■ ASSIGNMENT ■
Give the listing again, word for word, and let no picture into it.

■ ENTRIES SHOWN ■
***

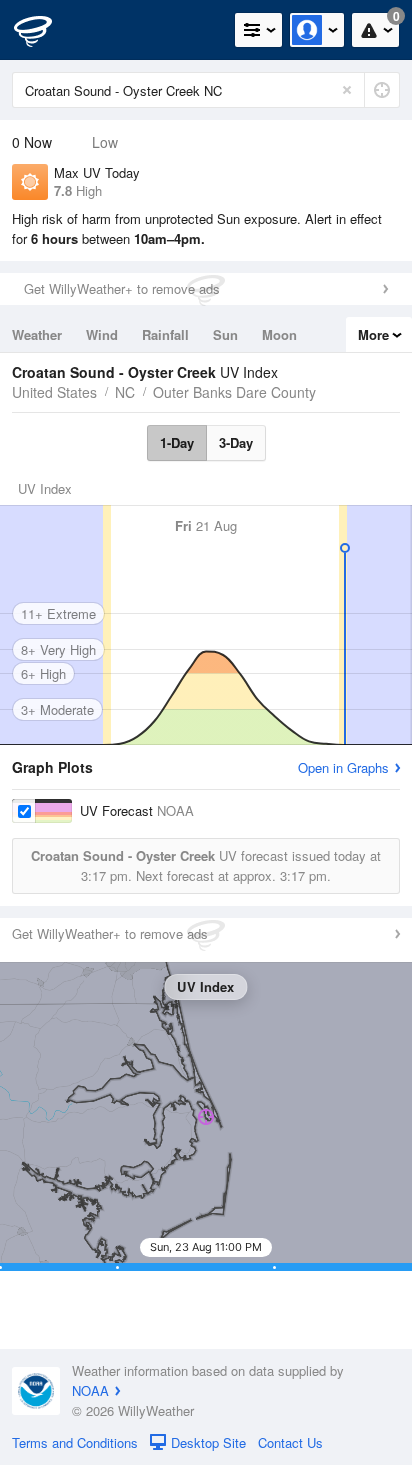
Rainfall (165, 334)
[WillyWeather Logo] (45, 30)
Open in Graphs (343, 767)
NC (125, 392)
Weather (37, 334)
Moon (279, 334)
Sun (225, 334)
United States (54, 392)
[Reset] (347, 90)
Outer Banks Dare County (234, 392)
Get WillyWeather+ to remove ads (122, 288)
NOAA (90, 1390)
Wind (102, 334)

***

■ YOUR SOLUTION ■
Rainfall (165, 334)
[WillyWeather Logo] (45, 30)
Open in Graphs (343, 767)
NC (125, 392)
Weather (37, 334)
Moon (279, 334)
Sun (225, 334)
United States (54, 392)
[Reset] (347, 90)
Outer Banks Dare County (234, 392)
Get WillyWeather+ to remove ads (122, 288)
NOAA (90, 1390)
Wind (102, 334)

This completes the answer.